Be sure not to have tents located in low-lying and poor drainage areas, which can flood during heavy rain. People should be sure to avoid having tents or campers below a burn area.
"Southern California will get in on the rain as well at midweek but is not expected to receive as much as central and Northern California," according to Doll.
While the risk will not be as great as to the north, residents should still remain vigilant for localized flooding and mudslides in the burn areas of Southern California.
Air quality improvement can expand much farther from the fire areas as the stormy weather takes hold.
"Where Californians have spent days engulfed in toxic wildfire smoke, incoming rain and wind will offer dramatic relief later this week," according to AccuWeather Meteorologist and air quality blogger Faith Eherts.
Periods of heavy rain are known to "wash out" the atmosphere of pollutants and smoke, she stated.
"Gusty onshore winds moving into Northern California at the end of the week will be another factor in air quality improvement as cleaner ocean air pushes into the Central Valley," according to Eherts.

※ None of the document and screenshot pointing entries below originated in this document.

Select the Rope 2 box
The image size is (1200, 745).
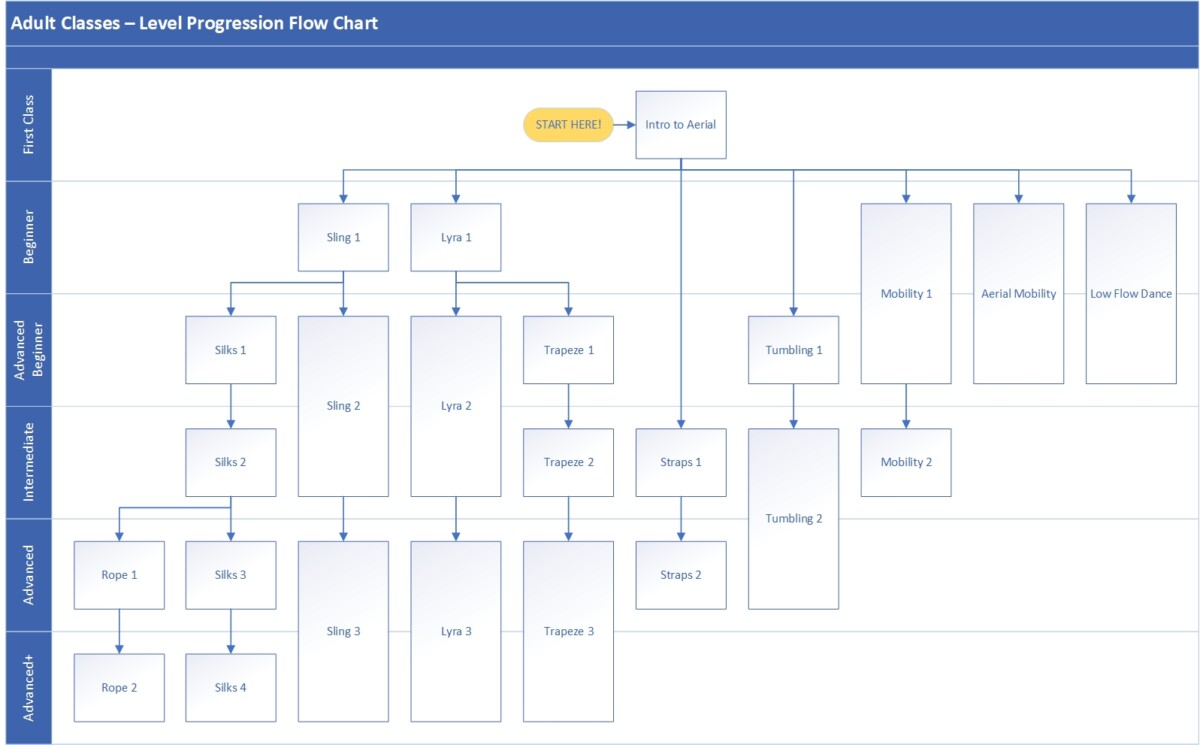[x=119, y=687]
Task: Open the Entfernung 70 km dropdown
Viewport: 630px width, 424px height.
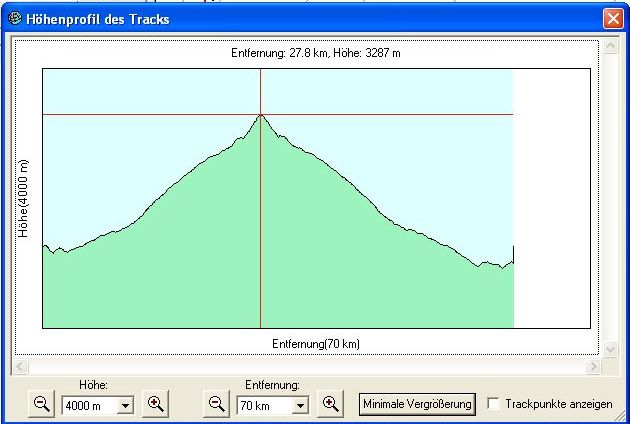Action: point(299,406)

Said Dr. Joel N. Myers, founder and president of AccuWeather, "This is a serious humanitarian as well as economic disaster for the state of California, possibly rivaling the negative impacts of the great earthquakes there. At this point, AccuWeather estimates that the total damage and economic impact of the California wildfires has already exceeded $80 billion and will likely exceed $150 billion and possibly reach $200 billion this week based on AccuWeather forecast conditions of strong winds and very little rain combined with very dry grounds and vegetation aggravated by lack of rain and strong parched winds."
"This dramatic economic loss will cause substantial damage to California’s economy with repercussions to its annual budget potentially resulting ultimately in increased taxes. Deteriorating economic conditions brought on by the negative economic impact of the fires coming on the heels of last year's losses will stress the state’s budget possibly causing the state’s credit to deteriorate which, if it occurs, will result in lower bond ratings and higher interest rates with the snowball effect to greater deficits and more expenses," Myers said.